From Wikipedia, the free encyclopedia
Jump to navigation Jump to search

The first 1804 United States Senate special election in New York was held on February 3, 1804, by the New York State Legislature to elect two U.S. Senators (Class 1 and 3) to represent the State of New York in the United States Senate.


DeWitt Clinton had been elected in 1802 to the Class 3 seat (term 1801-1807) to fill the vacancy caused by the resignation of John Armstrong. Clinton resigned on November 4, 1803, after his appointment as Mayor of New York City, and Governor George Clinton appointed Armstrong to his old seat, to fill the vacancy temporarily.

Theodorus Bailey had been elected to the Class 1 seat (term 1803-1809) but resigned on January 16, 1804, after his appointment as Postmaster of New York City.

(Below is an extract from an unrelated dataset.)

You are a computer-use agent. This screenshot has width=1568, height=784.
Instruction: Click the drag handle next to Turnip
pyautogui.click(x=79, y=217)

At the State election in April 1803, 83 Democratic-Republicans and 17 Federalists were elected to the Assembly, and 10 Democratic-Republicans were elected to the State Senate. The 27th New York State Legislature met from January 31 to April 11, 1804, at Albany, New York.


The incumbent U.S. Senator Armstrong for re-election, and Congressman John Smith, ran as the candidates of the Democratic-Republican Party.

The Federalist Party had by now only small minorities in both houses of the Legislature, and Ex-New York Supreme Court Justice Jacob Radcliff and Ex-2nd U.S. Circuit Court Chief Justice Egbert Benson received only a few scattering votes.


Armstrong and Smith were elected "without much opposition." (see Hammond)

February 1804 United States Senator special election result
Office House Democratic-Republican Federalist Federalist
U.S. Senator (Class 1) State Senate (32 members) John Armstrong
State Assembly (99 members) John Armstrong 83 Jacob Radcliff 4 Egbert Benson 3
U.S. Senator (Class 3) State Senate (32 members) John Smith
State Assembly (99 members) John Smith unan.

Obs.: Smith was nominated unanimously by the Assembly, but the exact number of votes given is unclear.


John Smith took his seat on February 23, 1804, and was re-elected in 1807 to a full term, serving until March 3, 1813.

John Armstrong took his seat on February 25, but resigned his seat already on June 30, 1804, after his appointment as U.S. Minister to France, a post on which he succeeded his brother-in-law Robert R. Livingston. To fill the vacancy, the State Legislature held a special election in November 1804, and elected Samuel L. Mitchill.